Commentary: The mid-nineteenth-century origin of the St George roundel (on the reverse) seems not to have been recorded in Schestag 1866, where the figure is erroneously described as St Michael and this double-sided pendant jewel is catalogued as “16. Jahrh”. In Read 1902 “the medallion of St George being modern” was unambiguously stated, but for the rest it was catalogued as “French, 16th century”. However, in Dalton 1927 the attribution is more cautiously expressed as “French or German, 16th century”, while the modern origin of the St George medallion was emphatically re-stated.
A German origin for the Coronation of the Virgin relief now seems undoubtedly more likely because, although not previously noted, the source seems to be unquestionably German. It is the famous composition created by Albrecht Dürer in 1509 when he painted the Heller Altarpiece for the Dominkanerkirke in Frankfurt.
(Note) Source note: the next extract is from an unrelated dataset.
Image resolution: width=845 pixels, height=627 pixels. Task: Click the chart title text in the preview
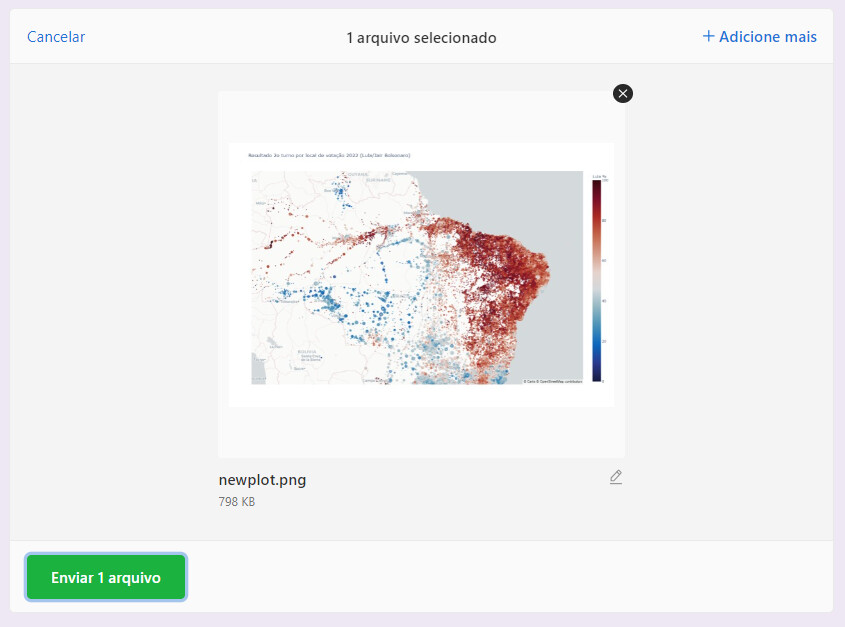[x=329, y=155]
The central panel of this Altarpiece with its Coronation scene in Heaven and, on Earth, the empty tomb surrounded by the Apostles is now destroyed, because after Maximilian of Bavaria had succeeded in purchasing it from the Dominicans in 1615 it remained in Munich until 1720, when it was tragically burnt. Fortunately, a faithful copy painted by Jobst Harrich shortly before the sale in 1615 is now preserved in the Historisches Museum, Frankfurt (see Gisela Goldberg, Dürer-Renaissance am Münchner Hof, ‘Wittelbach und Bayern’, ed. Hubert Glaser, vol. II, pt. 1, 1980, pp. 318-22, pl. 180; also C. White, ‘Dürer’, London, 1971, no. 49, p. 126). The only significant difference is in the figure of God the Son, who in the painting is shown wearing a papal tiara and using both his hands to hold the crown over the head of the kneeling Virgin. In all other respects the two compositions are essentially the same, though the goldsmith's version is, of necessity, greatly simplified and many details are omitted in order to work the relief on such a tiny scale.
Such a gold enamelled roundel might have been closely paralleled among the German Renaissance bronze plaquettes, but no recorded example is the same (see Ingrid Weber, ‘Deutsche, Niederlandische und Französische Renaissanceplaketten, 1500-1650’, Munich, 1975). Dr Weber's comprehensive survey shows that the subject remained popular in Southern Germany; indeed, several of those plaquettes attributed to Augsburg are variants of the famous Dürer composition, and at least one shows God the Son stretching out his left arm to hold the crown above the Virgin, instead of the more usual solution in which the right arm reaches across to the crown. Dr Weber has attributed these few plaquettes, all of which bear a fair degree of similarity to the Waddesdon jewel, to a late sixteenth-century workshop in Southern Germany, perhaps in Augsburg. By the end of the sixteenth century Dürer's work was so greatly admired that there was a wave of revival - a kind of 'Dürer Renaissance'. It may well be that this Waddesdon Coronation of the Virgin relief belongs to that movement, which was led by the Emperor Rudolph II himself.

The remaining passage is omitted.